(Editor's Note: The following is an edited version of a speech given by Michael LaFaive to the Florida chapter of Americans for Prosperity on June 8, 2017. Some of the language used here was taken from previously published remarks or essays.)
There are few areas of research where I find such widespread agreement in academic and other studies than those involving targeted “economic development” programs. In short, so-called development programs run by governments are ineffective and expensive. They don’t work, they’re unfair to those who pay full freight, cost billions of dollars that could be better used elsewhere and are potentially corrupting.
The modern “war between the states” over jobs has been active since the Great Depression. Fifty states run some 1,829 incentive programs designed to create jobs and wealth, according to the Council for Community and Economic Research, and economists have written hundreds and hundreds of studies trying to measure their effectiveness.

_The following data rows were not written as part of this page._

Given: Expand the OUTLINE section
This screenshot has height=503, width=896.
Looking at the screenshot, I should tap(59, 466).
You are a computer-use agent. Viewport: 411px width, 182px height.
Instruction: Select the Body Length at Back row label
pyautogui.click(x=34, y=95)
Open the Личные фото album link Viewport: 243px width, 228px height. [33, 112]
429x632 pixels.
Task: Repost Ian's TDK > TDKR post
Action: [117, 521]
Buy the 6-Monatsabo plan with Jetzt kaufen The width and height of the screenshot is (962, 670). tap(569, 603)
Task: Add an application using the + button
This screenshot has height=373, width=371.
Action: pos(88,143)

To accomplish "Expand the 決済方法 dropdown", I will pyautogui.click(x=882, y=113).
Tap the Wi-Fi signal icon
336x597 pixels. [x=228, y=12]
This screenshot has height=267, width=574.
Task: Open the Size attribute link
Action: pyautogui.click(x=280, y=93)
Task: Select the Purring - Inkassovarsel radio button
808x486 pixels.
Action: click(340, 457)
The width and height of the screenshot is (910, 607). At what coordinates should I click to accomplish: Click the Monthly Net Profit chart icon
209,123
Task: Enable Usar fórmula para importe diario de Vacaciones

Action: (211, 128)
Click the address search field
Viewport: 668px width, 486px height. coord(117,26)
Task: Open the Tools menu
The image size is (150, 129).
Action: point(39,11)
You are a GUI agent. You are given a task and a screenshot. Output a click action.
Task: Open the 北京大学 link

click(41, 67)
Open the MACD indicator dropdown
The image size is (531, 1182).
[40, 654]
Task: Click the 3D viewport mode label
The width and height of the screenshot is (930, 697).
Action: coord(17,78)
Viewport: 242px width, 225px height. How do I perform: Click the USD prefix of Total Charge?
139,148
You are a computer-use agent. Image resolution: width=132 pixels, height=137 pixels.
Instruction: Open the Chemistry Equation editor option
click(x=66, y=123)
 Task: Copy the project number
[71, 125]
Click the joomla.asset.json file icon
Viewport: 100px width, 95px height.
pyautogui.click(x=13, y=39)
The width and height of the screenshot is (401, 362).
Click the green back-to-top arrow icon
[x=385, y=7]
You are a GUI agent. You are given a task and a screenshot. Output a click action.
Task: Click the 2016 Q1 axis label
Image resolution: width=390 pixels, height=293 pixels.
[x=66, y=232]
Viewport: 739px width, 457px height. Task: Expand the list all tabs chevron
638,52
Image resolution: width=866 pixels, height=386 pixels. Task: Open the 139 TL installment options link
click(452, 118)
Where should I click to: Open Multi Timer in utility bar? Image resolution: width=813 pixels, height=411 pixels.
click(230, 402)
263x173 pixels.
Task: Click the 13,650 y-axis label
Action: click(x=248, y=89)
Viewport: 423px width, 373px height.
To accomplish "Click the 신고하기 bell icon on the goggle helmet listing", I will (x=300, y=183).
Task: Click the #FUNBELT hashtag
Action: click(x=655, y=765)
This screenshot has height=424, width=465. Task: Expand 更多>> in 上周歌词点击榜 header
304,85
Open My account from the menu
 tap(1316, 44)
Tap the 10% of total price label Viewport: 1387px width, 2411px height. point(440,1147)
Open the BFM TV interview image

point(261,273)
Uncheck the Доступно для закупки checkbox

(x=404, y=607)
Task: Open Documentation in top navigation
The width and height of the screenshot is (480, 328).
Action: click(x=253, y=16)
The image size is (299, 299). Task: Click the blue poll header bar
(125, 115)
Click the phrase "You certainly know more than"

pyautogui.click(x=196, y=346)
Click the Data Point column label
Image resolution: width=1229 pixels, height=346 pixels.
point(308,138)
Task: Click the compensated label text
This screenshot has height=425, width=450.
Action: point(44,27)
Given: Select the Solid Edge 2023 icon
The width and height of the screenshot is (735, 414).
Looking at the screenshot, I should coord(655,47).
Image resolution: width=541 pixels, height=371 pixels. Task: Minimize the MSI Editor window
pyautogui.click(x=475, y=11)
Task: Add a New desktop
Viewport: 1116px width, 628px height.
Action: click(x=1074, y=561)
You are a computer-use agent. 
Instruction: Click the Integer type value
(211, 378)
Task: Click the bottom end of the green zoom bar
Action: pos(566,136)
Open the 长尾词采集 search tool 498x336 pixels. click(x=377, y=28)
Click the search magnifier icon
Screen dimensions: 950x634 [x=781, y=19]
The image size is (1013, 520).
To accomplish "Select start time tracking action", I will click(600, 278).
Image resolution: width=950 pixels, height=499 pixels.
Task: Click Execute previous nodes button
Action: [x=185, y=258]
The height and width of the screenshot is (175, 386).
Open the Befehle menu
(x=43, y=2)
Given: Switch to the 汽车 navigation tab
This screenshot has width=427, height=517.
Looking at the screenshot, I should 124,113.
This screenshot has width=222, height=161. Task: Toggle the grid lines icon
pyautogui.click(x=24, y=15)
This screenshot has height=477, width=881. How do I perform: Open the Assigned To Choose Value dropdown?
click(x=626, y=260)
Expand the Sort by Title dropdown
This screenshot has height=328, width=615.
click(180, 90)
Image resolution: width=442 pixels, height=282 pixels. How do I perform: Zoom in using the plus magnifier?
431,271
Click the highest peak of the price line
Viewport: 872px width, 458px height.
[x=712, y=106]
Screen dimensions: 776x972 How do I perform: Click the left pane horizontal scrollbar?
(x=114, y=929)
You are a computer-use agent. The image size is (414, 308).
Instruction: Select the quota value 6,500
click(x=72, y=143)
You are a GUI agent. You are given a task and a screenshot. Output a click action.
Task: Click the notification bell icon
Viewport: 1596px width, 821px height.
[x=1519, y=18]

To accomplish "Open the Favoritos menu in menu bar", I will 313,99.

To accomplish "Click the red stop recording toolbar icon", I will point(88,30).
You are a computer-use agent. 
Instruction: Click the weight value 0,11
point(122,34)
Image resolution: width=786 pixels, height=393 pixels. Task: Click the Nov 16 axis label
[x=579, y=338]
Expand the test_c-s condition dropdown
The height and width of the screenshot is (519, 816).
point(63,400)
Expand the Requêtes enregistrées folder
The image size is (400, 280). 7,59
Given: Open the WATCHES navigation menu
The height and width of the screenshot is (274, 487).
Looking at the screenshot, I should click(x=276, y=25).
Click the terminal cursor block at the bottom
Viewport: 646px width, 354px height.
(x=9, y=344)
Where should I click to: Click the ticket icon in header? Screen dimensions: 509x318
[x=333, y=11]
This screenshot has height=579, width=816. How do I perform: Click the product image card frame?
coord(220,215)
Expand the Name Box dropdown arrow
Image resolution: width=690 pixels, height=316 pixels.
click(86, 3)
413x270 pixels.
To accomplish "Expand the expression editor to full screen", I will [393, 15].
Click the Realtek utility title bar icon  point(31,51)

In 2004, some economists in Iowa did a meta-review of the economic development literature. That is, they looked at studies other people had made of the subject, how they conducted them, and what they found. The title of their review tells the tale: “The Failures of Economic Development Incentives.” The authors came to a significant conclusion: Any claim that government economic development programs improve economic growth or lead to positive fiscal benefits for the public treasury is probably false.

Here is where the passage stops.